[Data on locating visible targets]

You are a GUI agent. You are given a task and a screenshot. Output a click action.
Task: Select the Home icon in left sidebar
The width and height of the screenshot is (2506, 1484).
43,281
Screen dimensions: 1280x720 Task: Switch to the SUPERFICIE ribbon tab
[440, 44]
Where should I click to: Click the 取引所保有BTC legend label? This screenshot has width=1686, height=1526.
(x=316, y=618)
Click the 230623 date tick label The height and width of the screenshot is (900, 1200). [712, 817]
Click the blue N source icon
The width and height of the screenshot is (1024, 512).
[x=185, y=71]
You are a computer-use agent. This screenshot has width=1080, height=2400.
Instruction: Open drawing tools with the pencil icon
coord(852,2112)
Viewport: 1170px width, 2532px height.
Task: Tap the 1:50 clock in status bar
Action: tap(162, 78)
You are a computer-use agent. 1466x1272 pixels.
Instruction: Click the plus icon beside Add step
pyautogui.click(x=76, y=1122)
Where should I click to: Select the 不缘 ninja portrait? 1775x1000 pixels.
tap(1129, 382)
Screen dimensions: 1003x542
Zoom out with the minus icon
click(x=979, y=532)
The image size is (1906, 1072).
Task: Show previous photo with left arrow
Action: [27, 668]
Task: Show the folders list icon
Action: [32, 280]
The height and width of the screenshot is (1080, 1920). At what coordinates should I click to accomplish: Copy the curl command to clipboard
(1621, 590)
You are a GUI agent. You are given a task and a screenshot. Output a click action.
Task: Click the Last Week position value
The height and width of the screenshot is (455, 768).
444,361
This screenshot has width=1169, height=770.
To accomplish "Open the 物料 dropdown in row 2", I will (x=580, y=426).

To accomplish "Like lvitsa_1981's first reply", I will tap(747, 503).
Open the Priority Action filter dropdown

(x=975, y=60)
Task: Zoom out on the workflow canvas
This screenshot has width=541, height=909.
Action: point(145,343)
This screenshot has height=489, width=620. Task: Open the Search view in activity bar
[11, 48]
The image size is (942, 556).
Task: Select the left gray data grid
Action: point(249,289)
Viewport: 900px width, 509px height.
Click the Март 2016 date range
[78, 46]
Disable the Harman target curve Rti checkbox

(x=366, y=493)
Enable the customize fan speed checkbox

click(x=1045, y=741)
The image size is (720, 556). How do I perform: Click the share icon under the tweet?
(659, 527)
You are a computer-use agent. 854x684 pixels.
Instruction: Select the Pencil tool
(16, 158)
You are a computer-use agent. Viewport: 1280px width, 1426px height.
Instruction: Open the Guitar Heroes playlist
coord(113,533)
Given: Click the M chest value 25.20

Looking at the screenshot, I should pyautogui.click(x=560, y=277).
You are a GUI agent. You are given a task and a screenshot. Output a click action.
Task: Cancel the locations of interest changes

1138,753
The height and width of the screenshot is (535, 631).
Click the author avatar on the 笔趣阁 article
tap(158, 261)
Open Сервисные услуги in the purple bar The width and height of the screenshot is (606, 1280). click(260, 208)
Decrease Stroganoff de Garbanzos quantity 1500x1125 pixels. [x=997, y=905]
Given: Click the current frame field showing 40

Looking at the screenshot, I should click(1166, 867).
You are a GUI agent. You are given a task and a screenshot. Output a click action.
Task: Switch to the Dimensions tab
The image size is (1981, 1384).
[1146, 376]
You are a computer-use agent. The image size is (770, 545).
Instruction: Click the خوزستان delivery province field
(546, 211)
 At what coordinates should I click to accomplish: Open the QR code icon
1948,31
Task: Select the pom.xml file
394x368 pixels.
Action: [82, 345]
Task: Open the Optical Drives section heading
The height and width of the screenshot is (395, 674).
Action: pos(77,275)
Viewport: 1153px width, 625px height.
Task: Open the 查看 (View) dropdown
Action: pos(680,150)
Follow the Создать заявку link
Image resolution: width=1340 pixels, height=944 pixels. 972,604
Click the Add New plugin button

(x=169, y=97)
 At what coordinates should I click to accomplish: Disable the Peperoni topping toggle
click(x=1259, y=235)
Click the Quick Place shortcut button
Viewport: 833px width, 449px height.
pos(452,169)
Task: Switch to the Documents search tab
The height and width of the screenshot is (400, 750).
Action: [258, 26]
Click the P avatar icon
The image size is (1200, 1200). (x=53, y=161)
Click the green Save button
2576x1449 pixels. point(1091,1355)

*Work instructions:* Rewrite all of the lines above as a numbered list, leaving out the blank lines.

*Solved problem:*
1. You are a GUI agent. You are given a task and a screenshot. Output a click action.
2. Task: Select the Home icon in left sidebar
3. The width and height of the screenshot is (2506, 1484).
4. 43,281
5. Screen dimensions: 1280x720 Task: Switch to the SUPERFICIE ribbon tab
6. [440, 44]
7. Where should I click to: Click the 取引所保有BTC legend label? This screenshot has width=1686, height=1526.
8. (x=316, y=618)
9. Click the 230623 date tick label The height and width of the screenshot is (900, 1200). [712, 817]
10. Click the blue N source icon
11. The width and height of the screenshot is (1024, 512).
12. [x=185, y=71]
13. You are a computer-use agent. This screenshot has width=1080, height=2400.
14. Instruction: Open drawing tools with the pencil icon
15. coord(852,2112)
16. Viewport: 1170px width, 2532px height.
17. Task: Tap the 1:50 clock in status bar
18. Action: tap(162, 78)
19. You are a computer-use agent. 1466x1272 pixels.
20. Instruction: Click the plus icon beside Add step
21. pyautogui.click(x=76, y=1122)
22. Where should I click to: Select the 不缘 ninja portrait? 1775x1000 pixels.
23. tap(1129, 382)
24. Screen dimensions: 1003x542
25. Zoom out with the minus icon
26. click(x=979, y=532)
27. The image size is (1906, 1072).
28. Task: Show previous photo with left arrow
29. Action: [27, 668]
30. Task: Show the folders list icon
31. Action: [32, 280]
32. The height and width of the screenshot is (1080, 1920). At what coordinates should I click to accomplish: Copy the curl command to clipboard
33. (1621, 590)
34. You are a GUI agent. You are given a task and a screenshot. Output a click action.
35. Task: Click the Last Week position value
36. The height and width of the screenshot is (455, 768).
37. 444,361
38. This screenshot has width=1169, height=770.
39. To accomplish "Open the 物料 dropdown in row 2", I will (x=580, y=426).
40. To accomplish "Like lvitsa_1981's first reply", I will tap(747, 503).
41. Open the Priority Action filter dropdown
42. (x=975, y=60)
43. Task: Zoom out on the workflow canvas
44. This screenshot has width=541, height=909.
45. Action: point(145,343)
46. This screenshot has height=489, width=620. Task: Open the Search view in activity bar
47. [11, 48]
48. The image size is (942, 556).
49. Task: Select the left gray data grid
50. Action: point(249,289)
51. Viewport: 900px width, 509px height.
52. Click the Март 2016 date range
53. [78, 46]
54. Disable the Harman target curve Rti checkbox
55. (x=366, y=493)
56. Enable the customize fan speed checkbox
57. click(x=1045, y=741)
58. The image size is (720, 556). How do I perform: Click the share icon under the tweet?
59. (659, 527)
60. You are a computer-use agent. 854x684 pixels.
61. Instruction: Select the Pencil tool
62. (16, 158)
63. You are a computer-use agent. Viewport: 1280px width, 1426px height.
64. Instruction: Open the Guitar Heroes playlist
65. coord(113,533)
66. Given: Click the M chest value 25.20
67. Looking at the screenshot, I should pyautogui.click(x=560, y=277).
68. You are a GUI agent. You are given a task and a screenshot. Output a click action.
69. Task: Cancel the locations of interest changes
70. 1138,753
71. The height and width of the screenshot is (535, 631).
72. Click the author avatar on the 笔趣阁 article
73. tap(158, 261)
74. Open Сервисные услуги in the purple bar The width and height of the screenshot is (606, 1280). click(260, 208)
75. Decrease Stroganoff de Garbanzos quantity 1500x1125 pixels. [x=997, y=905]
76. Given: Click the current frame field showing 40
77. Looking at the screenshot, I should click(1166, 867).
78. You are a GUI agent. You are given a task and a screenshot. Output a click action.
79. Task: Switch to the Dimensions tab
80. The image size is (1981, 1384).
81. [1146, 376]
82. You are a computer-use agent. The image size is (770, 545).
83. Instruction: Click the خوزستان delivery province field
84. (546, 211)
85.  At what coordinates should I click to accomplish: Open the QR code icon
86. 1948,31
87. Task: Select the pom.xml file
88. 394x368 pixels.
89. Action: [82, 345]
90. Task: Open the Optical Drives section heading
91. The height and width of the screenshot is (395, 674).
92. Action: pos(77,275)
93. Viewport: 1153px width, 625px height.
94. Task: Open the 查看 (View) dropdown
95. Action: pos(680,150)
96. Follow the Создать заявку link
97. Image resolution: width=1340 pixels, height=944 pixels. 972,604
98. Click the Add New plugin button
99. (x=169, y=97)
100.  At what coordinates should I click to accomplish: Disable the Peperoni topping toggle
101. click(x=1259, y=235)
102. Click the Quick Place shortcut button
103. Viewport: 833px width, 449px height.
104. pos(452,169)
105. Task: Switch to the Documents search tab
106. The height and width of the screenshot is (400, 750).
107. Action: [258, 26]
108. Click the P avatar icon
109. The image size is (1200, 1200). (x=53, y=161)
110. Click the green Save button
111. 2576x1449 pixels. point(1091,1355)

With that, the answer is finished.